Multiple-correlation coefficient
A measure of the linear dependence between one random variable and a certain collection of random variables. More precisely, if $ ( X _ {1} \dots X _ {k} ) $
is a random vector with values in $ \mathbf R ^ {k} $,
then the multiple-correlation coefficient between $ X _ {1} $
and $ X _ {2} \dots X _ {k} $
is defined as the usual correlation coefficient between $ X _ {1} $
and its best linear approximation $ {\mathsf E} ( X _ {1} \mid X _ {2} \dots X _ {k} ) $
relative to $ X _ {2} \dots X _ {k} $,
i.e. as its regression relative to $ X _ {2} \dots X _ {k} $.

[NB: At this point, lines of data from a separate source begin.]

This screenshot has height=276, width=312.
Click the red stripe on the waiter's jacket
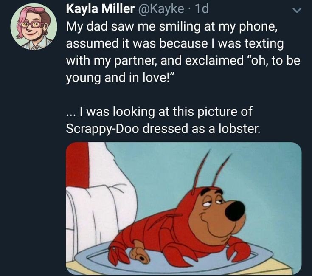[78, 165]
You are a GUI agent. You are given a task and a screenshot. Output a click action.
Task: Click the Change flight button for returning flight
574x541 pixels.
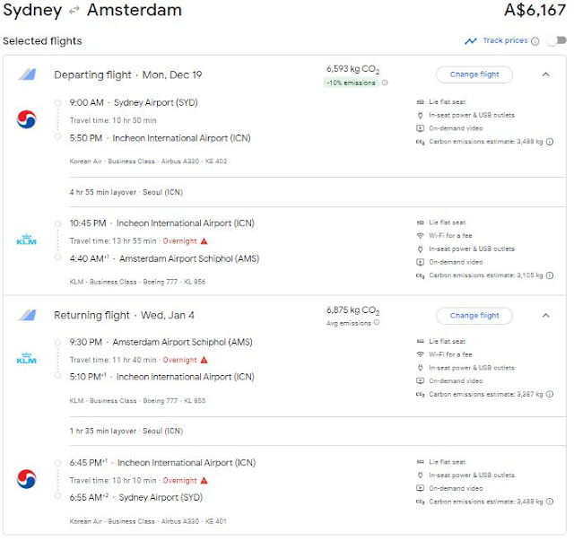tap(474, 316)
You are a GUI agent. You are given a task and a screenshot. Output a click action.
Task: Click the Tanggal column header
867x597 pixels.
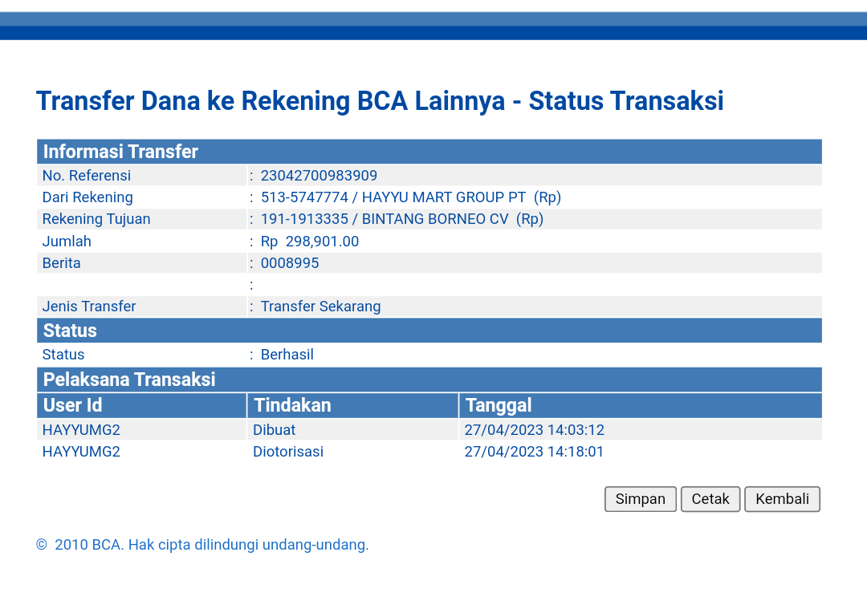click(499, 405)
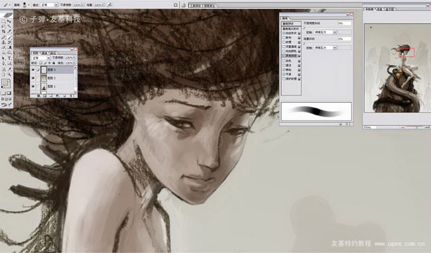
Task: Switch to the Channels tab in layers panel
Action: (45, 53)
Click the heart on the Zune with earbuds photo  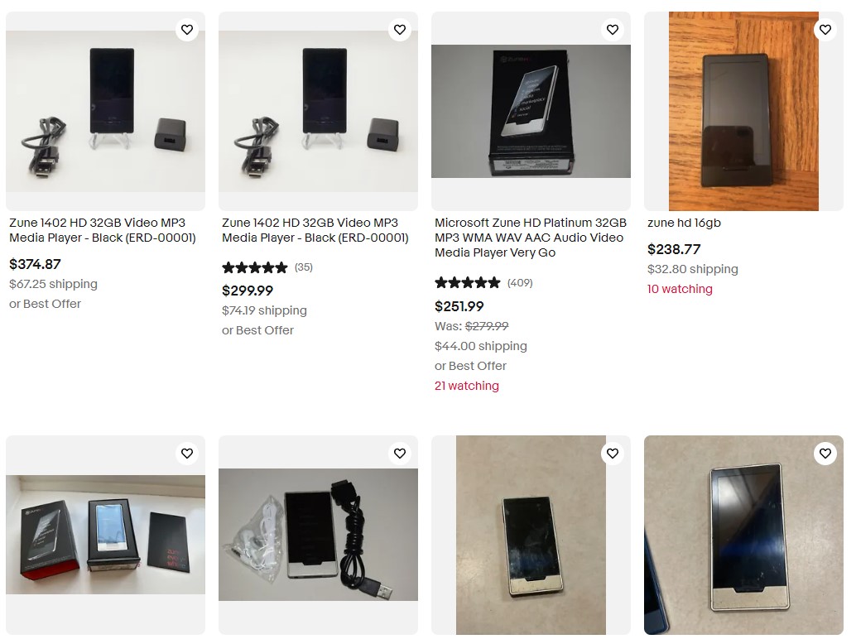(x=400, y=454)
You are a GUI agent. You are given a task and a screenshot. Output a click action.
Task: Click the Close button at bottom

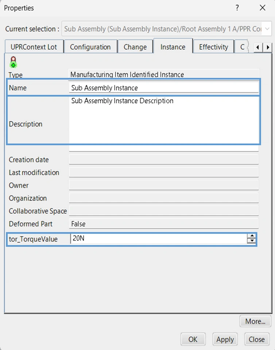click(x=256, y=339)
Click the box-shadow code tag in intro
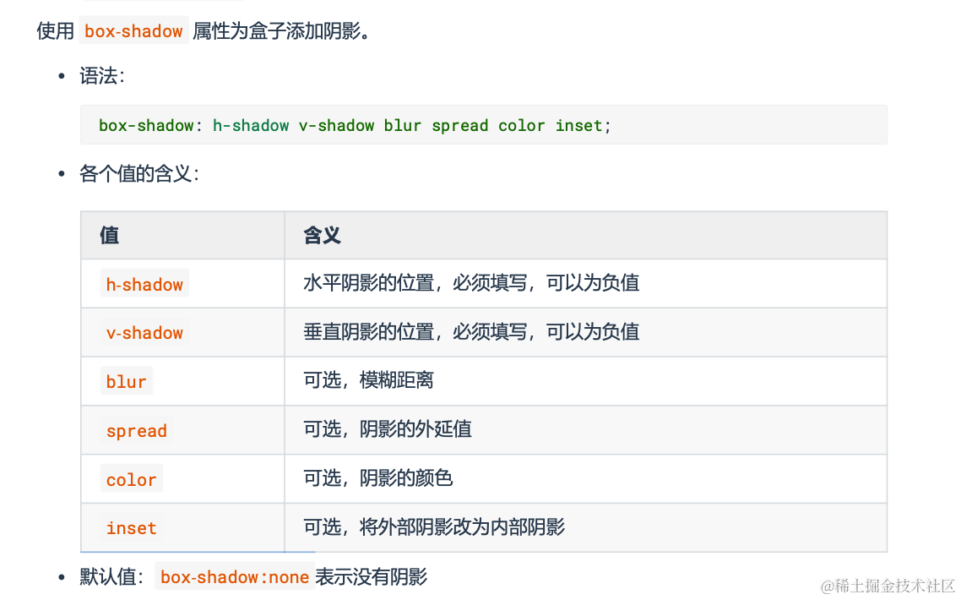The width and height of the screenshot is (961, 600). pyautogui.click(x=133, y=31)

The multiple-correlation coefficient has the property that if $ {\mathsf E} X _ {1} = \dots = {\mathsf E} X _ {k} = 0 $
and if
$$ X _ {1} ^ {*} = \ \beta _ {2} X _ {2} + \dots + \beta _ {k} X _ {k} $$
is the regression of $ X _ {1} $ relative to $ X _ {2} \dots X _ {k} $, then among all linear combinations of $ X _ {2} \dots X _ {k} $ the variable $ X _ {1} ^ {*} $ has largest correlation with $ X _ {1} $. In this sense the multiple-correlation coefficient is a special case of the canonical correlation coefficient (cf. Canonical correlation coefficients). For $ k = 2 $ the multiple-correlation coefficient is the absolute value of the usual correlation coefficient $ \rho _ {12} $ between $ X _ {1} $ and $ X _ {2} $. The multiple-correlation coefficient between $ X _ {1} $ and $ X _ {2} \dots X _ {k} $ is denoted by $ \rho _ {1 \cdot ( 2 \dots k ) } $ and is expressed in terms of the entries of the correlation matrix $ R = \| \rho _ {ij} \| $, $ i , j = 1 \dots k $, by
$$ \rho _ {1 \cdot ( 2 \dots k ) } ^ {2} = 1 - \frac{| R | }{R _ {11} } , $$
where $ | R | $ is the determinant of $ R $ and $ R _ {11} $ is the cofactor of $ \rho _ {11} = 1 $; here $ 0 \leq \rho _ {1 \cdot ( 2 \dots k) } \leq 1 $. If $ \rho _ {1 \cdot ( 2 \dots k ) } = 1 $, then, with probability $ 1 $, $ X _ {1} $ is equal to a linear combination of $ X _ {2} \dots X _ {k} $, that is, the joint distribution of $ X _ {1} \dots X _ {k} $ is concentrated on a hyperplane in $ \mathbf R ^ {k} $. On the other hand, $ \rho _ {1 \cdot ( 2 \dots k ) } = 0 $ if and only if $ \rho _ {12} = \dots = \rho _ {1k} = 0 $, that is, if $ X _ {1} $ is not correlated with any of $ X _ {2} \dots X _ {k} $. To calculate the multiple-correlation coefficient one can use the formula
$$ \rho _ {1 \cdot ( 2 \dots k ) } ^ {2} = 1 - \frac{\sigma _ {1 \cdot ( 2 \dots k ) } ^ {2} }{\sigma _ {1} ^ {2} } , $$
where $ \sigma _ {1} ^ {2} $ is the variance of $ X _ {1} $ and
$$ \sigma _ {1 \cdot ( 2 \dots k ) } ^ {2} = {\mathsf E} [ X _ {1} - ( \beta _ {2} X _ {2} + \dots + \beta _ {k} X _ {k} ) ] ^ {2} $$
is the variance of $ X _ {1} $ with respect to the regression.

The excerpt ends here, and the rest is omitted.